*What is required*: Give back the records that follow exactly, images excluded.

*Data supplied*:
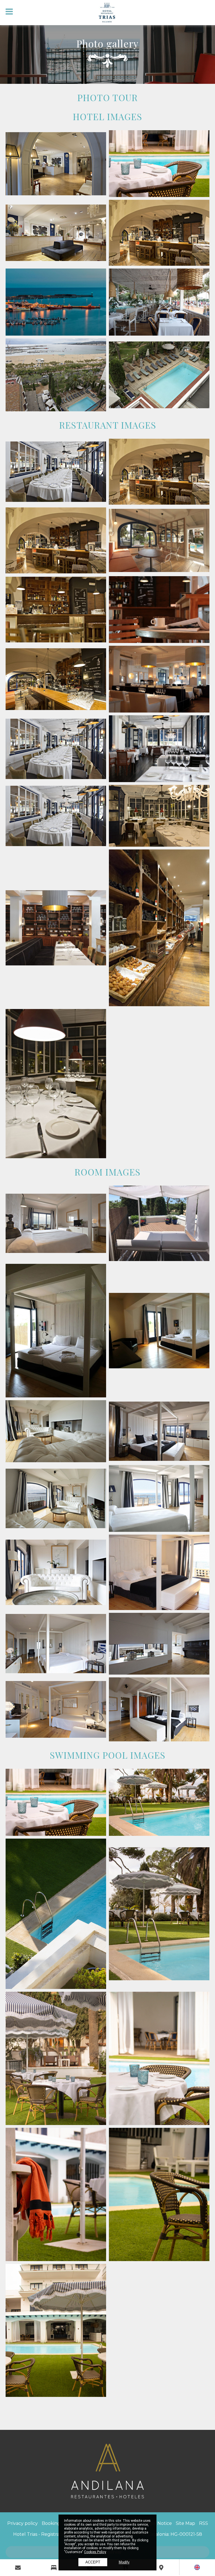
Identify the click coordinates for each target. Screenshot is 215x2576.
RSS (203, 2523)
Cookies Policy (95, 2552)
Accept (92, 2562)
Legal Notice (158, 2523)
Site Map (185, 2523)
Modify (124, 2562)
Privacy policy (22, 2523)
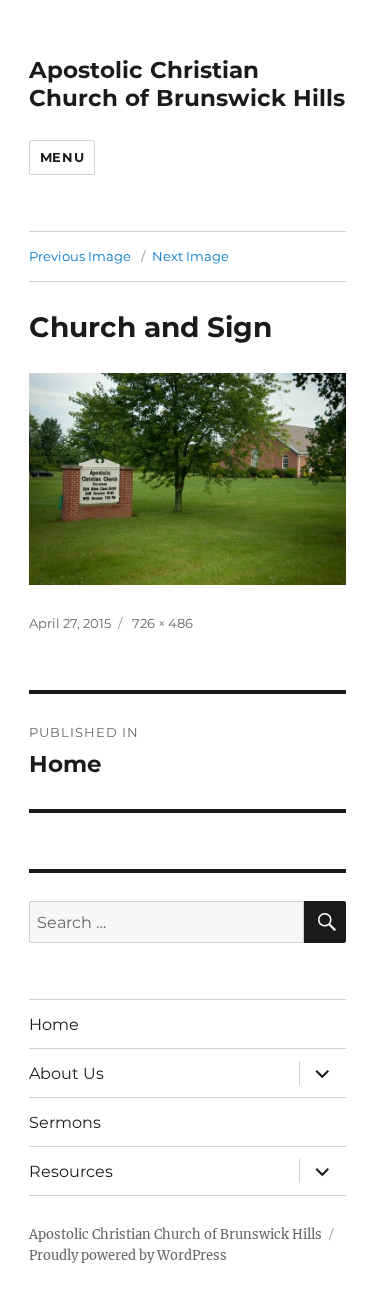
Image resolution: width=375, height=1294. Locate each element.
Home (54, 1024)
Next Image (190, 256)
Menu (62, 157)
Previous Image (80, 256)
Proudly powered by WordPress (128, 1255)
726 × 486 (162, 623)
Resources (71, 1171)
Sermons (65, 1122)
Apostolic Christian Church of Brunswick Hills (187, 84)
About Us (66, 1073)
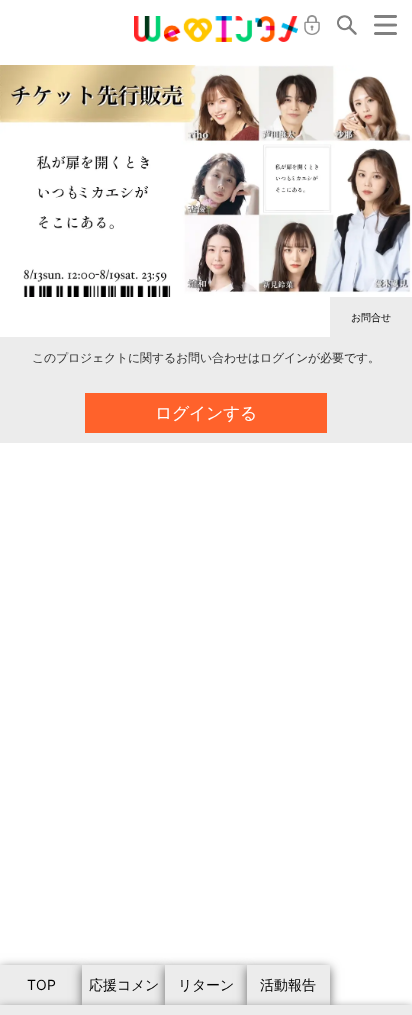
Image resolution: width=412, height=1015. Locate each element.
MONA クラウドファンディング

*Solution for this exercise*:
Identify the click coordinates for each target. Screenshot is 215x2576.
RSS (203, 2523)
Cookies Policy (95, 2552)
Accept (92, 2562)
Legal Notice (158, 2523)
Site Map (185, 2523)
Modify (124, 2562)
Privacy policy (22, 2523)
Image resolution: width=375, height=1294. Locate each element.
Home (54, 1024)
Next Image (190, 256)
Menu (62, 157)
Previous Image (80, 256)
Proudly powered by WordPress (128, 1255)
726 × 486 (162, 623)
Resources (71, 1171)
Sermons (65, 1122)
Apostolic Christian Church of Brunswick Hills (187, 84)
About Us (66, 1073)
Image resolution: width=412, height=1015. Locate each element.
MONA クラウドファンディング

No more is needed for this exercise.